Distributed to over 500,000 leading business executives, policy makers and other relevant individuals, the Parliamentary Review, a non-partisan publication wholly independent of Parliament and Government, combines political commentary with sector specific insight from Secretaries of State, Ministers and MPs. It has several editions, each focusing on an individual policy area with the strategic aim of raising standards by highlighting best practice.
Every year the publication brings together leaders and policy makers across business, industry, education and the public sector to share insight and help organisations confront the challenges of an ever-changing political and economic landscape. It highlights significant developments, opportunities and concerns for business leaders up and down the country.
Co-Chairman of The Parliamentary Review, Lord Pickles, has praised the 2020 publication as one of the most comprehensive yet. As Britain looks ahead he commented, it is “essential that politicians have a firm understanding of the challenges with which British organisations must contend”.
Writing in the 2020 Fire & Security edition, NSI Chief Executive Richard Jenkins underlines the necessity of a robust approval regime in keeping people safe, with third-party certification bodies such as NSI playing a key part in making that happen. In the security sector a compelling example of certification making a positive difference is its longstanding alignment with the police in terms of monitored intruder alarms. Founded on agreed standards, third-party certification has been delivering substantial benefits here for over 30 years and continues to do so.

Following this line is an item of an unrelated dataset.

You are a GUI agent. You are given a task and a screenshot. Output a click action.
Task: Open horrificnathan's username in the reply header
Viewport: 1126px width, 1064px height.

“The ‘police alarms URN model’, if adopted into fire safety, and with particular regard to critical infrastructure, could have significant effect,” comments Richard. “A similar approach can and should be adopted by the fire and rescue service, where even greater benefits could be achieved in terms of saving lives and property, reducing false alarms, and lowering attendant costs.
“Third party certification can help embed standard practices through robust on-going audit and inspection of service providers and their installations, and the infrastructure is ready to deploy in terms of all fire safety disciplines”, he adds. “The world is safer as a result of partnership between the police and private sectors based on a standardised approach underpinned by third party certification.”
Richard’s article clearly sets out why and how third-party certification would achieve these significant gains within the fire safety sector as a whole, thereby acting on behalf of the general public, fire alarm and detection system users, the fire & rescue services charged with responding to alarm-generated incidents, as well as the service providers specifying, designing, installing and maintaining these systems.